The Graduate History Association and the Department of History at
Washington University in St. Louis are pleased to announce the
inaugural Graduate Conference on the History of the Body, to be held
October 20-21, 2011.

In 2001, Roy Porter remarked that body history had become the
“historiographical dish of the day.” Ten years on, histories of the
body continue to flourish. Often working at the interstices of a
number of methods and approaches, the field has produced innovative
and compelling articulations of the body as a category of historical
analysis. As thinking about bodies has occasioned ongoing encounters,
clashes, and border-crossings between a variety of disciplines, this
conference aims to promote conversations across scholarly divides by
showcasing and reflecting on graduate-level scholarship on the history
of the body, in all periods and regions, and from a variety of
methodological approaches. We invite papers related to a broad number
of thematic areas, including but not limited to:

*normality and deviancy
*medicine and disease
*sexuality and reproduction
*food
*blood and race
*physical space

We’re also pleased to announce Professor Mary Fissell, renowned
historian of medicine at the Johns Hopkins University, as the
conference keynote speaker. Professor Fissell’s first book, Patients,
Power and the Poor (Cambridge 1991), examined how patients’ choices
shaped a health-care system in the eighteenth century. Her more recent
Vernacular Bodies (Oxford 2004) explored the politics of reproduction
in early modern medicine.

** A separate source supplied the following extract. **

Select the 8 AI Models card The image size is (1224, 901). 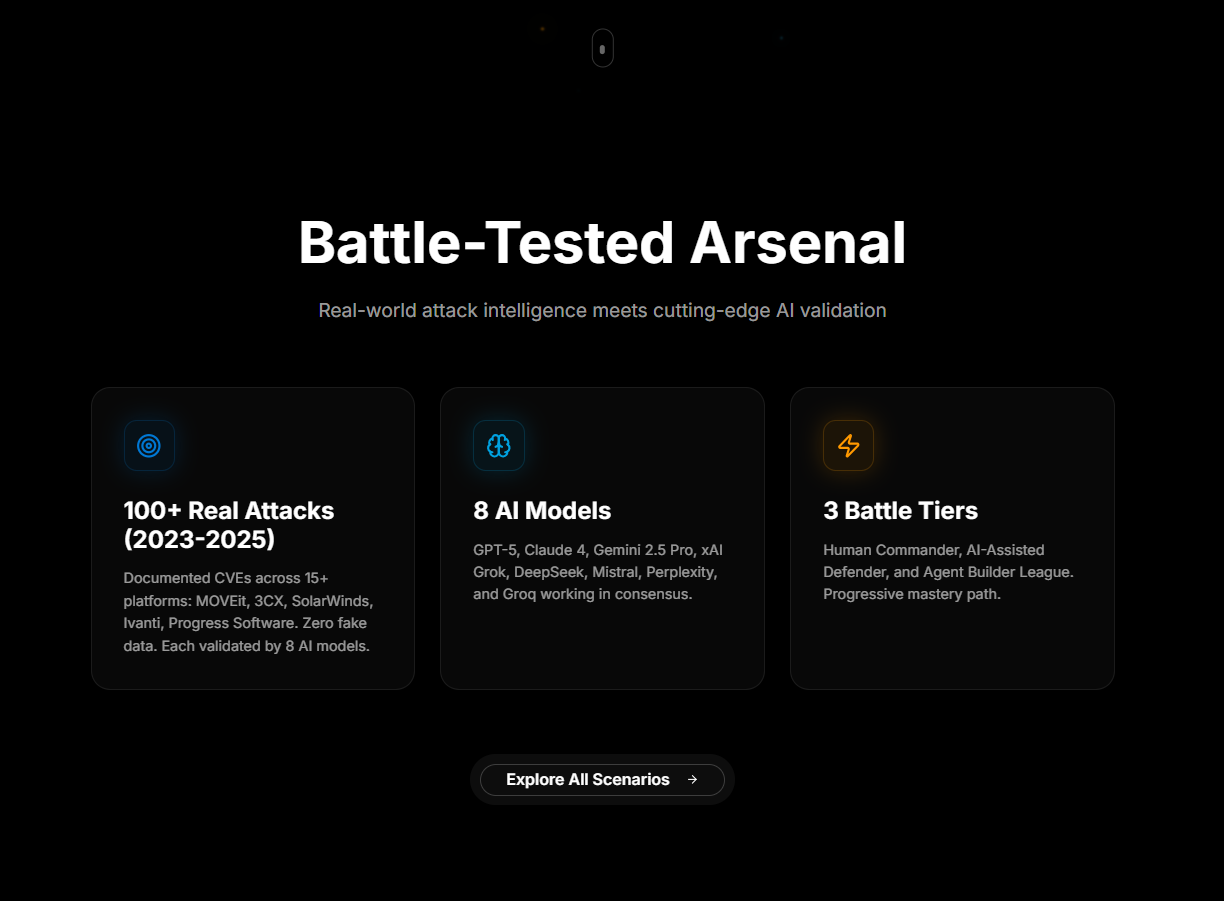pyautogui.click(x=602, y=537)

Professor Fissell’s current project involves
Aristotle’s Masterpiece, for three centuries the best-selling book
about sex and reproduction. Her address will be held in conjunction
with the Washington University in St. Louis Department of History
Colloquium Series.

Graduate Students in any field of study are invited to submit
proposals for individual research papers. Abstracts of approximately
250 words should be submitted online:
http://history.artsci.wustl.edu/GHA/Conference.
The deadline for submissions is June 1, 2011.